> _EXERCISE DESCRIPTION_
Return each line of the entries that mentions the word "Clear".

> _DATA SHOWN_
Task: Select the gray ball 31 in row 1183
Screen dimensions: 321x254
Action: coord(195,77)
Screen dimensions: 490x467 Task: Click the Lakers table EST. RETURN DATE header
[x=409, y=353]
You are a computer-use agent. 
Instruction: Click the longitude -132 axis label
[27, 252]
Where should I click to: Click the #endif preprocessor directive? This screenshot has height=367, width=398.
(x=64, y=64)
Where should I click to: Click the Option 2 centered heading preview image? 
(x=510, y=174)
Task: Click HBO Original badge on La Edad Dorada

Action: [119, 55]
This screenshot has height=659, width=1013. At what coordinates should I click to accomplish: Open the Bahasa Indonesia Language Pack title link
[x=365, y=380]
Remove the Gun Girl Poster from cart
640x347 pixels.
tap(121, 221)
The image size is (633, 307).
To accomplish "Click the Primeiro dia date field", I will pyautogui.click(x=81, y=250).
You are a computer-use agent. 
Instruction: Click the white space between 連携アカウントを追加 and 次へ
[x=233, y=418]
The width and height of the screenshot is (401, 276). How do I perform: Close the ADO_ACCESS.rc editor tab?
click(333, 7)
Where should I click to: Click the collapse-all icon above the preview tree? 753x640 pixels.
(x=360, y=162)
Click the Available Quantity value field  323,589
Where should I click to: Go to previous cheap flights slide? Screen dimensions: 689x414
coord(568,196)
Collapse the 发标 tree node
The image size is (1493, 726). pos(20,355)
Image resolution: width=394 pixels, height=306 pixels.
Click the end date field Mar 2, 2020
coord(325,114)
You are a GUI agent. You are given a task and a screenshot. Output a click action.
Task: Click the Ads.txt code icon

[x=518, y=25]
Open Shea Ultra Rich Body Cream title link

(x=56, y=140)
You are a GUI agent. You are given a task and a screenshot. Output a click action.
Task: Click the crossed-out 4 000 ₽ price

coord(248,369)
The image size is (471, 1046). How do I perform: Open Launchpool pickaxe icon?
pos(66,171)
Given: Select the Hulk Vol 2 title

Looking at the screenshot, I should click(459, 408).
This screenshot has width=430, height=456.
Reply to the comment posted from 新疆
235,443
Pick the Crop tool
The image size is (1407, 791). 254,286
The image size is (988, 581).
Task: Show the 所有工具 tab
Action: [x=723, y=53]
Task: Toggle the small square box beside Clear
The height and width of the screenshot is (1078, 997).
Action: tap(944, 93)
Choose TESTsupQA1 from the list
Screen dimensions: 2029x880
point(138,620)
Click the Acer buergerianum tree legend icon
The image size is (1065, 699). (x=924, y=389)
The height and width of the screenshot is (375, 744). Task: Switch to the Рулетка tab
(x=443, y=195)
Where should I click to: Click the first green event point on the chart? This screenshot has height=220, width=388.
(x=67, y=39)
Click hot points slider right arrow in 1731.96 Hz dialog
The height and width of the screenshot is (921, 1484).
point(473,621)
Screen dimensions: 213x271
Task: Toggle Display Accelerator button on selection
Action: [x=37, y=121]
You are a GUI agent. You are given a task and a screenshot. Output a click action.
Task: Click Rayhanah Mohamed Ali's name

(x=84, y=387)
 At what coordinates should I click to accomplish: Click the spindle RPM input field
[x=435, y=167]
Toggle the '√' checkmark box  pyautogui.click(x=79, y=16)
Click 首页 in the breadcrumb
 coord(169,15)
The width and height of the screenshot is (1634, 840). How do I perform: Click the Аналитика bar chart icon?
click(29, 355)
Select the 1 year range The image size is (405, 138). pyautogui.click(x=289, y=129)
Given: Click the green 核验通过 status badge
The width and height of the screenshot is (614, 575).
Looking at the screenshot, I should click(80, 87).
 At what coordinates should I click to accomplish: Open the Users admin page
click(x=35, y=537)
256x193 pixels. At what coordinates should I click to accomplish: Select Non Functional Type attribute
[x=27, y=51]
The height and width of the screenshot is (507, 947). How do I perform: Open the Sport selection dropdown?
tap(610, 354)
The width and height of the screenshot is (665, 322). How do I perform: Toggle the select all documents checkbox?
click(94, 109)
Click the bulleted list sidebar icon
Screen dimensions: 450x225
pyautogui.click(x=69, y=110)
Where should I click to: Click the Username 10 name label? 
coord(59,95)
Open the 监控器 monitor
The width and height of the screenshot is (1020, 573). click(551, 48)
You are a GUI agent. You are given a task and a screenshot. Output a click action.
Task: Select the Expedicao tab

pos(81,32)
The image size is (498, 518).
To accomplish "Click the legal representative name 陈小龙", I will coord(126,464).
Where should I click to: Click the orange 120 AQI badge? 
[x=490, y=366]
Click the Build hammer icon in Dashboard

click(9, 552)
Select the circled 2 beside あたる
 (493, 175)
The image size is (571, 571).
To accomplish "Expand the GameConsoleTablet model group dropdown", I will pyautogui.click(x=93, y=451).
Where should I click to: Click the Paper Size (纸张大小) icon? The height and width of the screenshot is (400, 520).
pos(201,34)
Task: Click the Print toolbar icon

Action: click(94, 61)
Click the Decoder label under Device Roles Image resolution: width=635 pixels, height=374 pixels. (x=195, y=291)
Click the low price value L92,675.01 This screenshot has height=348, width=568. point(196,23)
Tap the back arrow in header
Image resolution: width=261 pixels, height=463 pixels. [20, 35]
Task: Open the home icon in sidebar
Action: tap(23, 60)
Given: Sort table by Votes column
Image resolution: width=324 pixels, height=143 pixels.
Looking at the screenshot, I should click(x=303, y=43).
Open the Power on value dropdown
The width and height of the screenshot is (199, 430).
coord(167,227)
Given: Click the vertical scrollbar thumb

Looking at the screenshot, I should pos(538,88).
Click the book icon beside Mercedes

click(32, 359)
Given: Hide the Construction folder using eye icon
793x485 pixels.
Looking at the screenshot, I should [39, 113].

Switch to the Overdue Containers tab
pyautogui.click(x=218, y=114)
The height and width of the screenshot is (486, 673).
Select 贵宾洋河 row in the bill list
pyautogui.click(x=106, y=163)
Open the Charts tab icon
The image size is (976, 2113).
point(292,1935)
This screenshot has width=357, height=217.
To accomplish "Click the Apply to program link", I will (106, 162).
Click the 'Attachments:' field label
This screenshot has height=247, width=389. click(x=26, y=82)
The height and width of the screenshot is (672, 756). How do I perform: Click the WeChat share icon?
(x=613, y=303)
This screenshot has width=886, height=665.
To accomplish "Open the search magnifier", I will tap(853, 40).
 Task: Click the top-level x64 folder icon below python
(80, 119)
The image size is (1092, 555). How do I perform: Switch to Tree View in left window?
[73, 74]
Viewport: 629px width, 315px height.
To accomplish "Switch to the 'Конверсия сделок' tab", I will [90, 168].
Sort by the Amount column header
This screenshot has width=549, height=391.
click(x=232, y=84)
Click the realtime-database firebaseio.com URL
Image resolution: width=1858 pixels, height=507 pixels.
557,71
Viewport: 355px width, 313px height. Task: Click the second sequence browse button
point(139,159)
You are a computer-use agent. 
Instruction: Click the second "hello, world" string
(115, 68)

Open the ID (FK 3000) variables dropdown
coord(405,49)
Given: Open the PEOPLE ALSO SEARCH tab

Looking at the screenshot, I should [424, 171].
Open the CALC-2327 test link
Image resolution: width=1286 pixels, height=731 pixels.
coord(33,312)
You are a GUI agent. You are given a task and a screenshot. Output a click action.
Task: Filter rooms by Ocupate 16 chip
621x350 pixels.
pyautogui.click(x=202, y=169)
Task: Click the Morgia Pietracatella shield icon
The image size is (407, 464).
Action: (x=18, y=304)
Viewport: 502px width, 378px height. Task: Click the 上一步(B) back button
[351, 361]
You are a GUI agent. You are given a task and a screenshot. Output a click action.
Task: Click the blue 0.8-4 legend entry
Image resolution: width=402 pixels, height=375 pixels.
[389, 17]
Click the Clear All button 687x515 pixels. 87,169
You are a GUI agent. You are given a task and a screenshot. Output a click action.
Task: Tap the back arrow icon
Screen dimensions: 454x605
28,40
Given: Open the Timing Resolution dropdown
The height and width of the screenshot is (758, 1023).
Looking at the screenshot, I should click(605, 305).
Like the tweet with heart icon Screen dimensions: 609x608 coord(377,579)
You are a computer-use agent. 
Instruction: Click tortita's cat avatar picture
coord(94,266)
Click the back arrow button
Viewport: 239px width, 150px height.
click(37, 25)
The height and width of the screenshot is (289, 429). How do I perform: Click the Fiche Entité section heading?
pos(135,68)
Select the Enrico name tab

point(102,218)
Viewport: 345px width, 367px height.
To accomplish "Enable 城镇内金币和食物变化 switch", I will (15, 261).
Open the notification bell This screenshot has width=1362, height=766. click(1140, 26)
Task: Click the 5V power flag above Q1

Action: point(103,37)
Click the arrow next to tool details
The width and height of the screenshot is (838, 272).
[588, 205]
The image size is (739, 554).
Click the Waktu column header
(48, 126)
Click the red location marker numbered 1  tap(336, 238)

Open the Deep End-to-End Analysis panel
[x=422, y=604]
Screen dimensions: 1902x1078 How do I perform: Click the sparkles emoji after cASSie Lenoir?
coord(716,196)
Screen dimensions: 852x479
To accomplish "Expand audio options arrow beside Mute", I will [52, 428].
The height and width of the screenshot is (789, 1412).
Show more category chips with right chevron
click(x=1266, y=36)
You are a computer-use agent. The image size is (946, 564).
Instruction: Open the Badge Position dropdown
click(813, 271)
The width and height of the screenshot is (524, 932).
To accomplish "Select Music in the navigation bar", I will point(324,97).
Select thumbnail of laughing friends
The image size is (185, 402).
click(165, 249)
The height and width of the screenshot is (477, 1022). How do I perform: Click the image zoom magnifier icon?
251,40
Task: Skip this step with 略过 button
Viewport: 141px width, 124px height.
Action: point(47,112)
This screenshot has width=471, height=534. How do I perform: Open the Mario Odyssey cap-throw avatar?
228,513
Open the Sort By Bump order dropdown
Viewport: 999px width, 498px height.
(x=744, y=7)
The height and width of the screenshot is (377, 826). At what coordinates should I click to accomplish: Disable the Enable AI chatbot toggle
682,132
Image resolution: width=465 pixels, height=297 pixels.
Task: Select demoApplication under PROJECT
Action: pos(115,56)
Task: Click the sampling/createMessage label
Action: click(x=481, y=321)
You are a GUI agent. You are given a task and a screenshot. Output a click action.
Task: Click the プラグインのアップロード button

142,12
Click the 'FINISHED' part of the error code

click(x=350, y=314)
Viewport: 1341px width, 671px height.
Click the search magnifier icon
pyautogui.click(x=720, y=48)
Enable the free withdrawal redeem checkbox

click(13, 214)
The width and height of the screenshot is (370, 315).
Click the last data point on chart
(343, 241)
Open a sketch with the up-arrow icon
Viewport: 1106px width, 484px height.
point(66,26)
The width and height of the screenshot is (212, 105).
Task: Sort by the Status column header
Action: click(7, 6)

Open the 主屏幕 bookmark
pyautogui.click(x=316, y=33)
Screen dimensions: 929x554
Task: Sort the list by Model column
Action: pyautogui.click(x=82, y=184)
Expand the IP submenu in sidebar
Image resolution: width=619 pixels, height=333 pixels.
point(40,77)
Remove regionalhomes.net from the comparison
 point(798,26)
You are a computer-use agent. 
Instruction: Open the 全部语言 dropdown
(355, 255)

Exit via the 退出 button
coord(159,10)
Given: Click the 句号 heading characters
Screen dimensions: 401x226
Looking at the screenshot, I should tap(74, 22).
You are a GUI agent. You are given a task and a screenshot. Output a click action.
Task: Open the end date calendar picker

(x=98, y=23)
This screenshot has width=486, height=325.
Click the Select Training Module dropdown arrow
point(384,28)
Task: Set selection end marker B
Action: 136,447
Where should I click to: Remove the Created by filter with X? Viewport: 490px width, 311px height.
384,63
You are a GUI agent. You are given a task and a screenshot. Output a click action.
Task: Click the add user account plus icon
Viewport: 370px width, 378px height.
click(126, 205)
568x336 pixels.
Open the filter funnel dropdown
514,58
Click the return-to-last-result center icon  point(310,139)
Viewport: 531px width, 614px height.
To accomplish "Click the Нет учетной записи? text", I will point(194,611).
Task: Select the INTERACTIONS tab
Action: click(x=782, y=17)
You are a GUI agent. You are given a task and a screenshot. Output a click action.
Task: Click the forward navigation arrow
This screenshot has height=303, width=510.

> _ANSWER FOR THE TASK_
Task: Toggle the small square box beside Clear
Click the Clear All button 687x515 pixels. 87,169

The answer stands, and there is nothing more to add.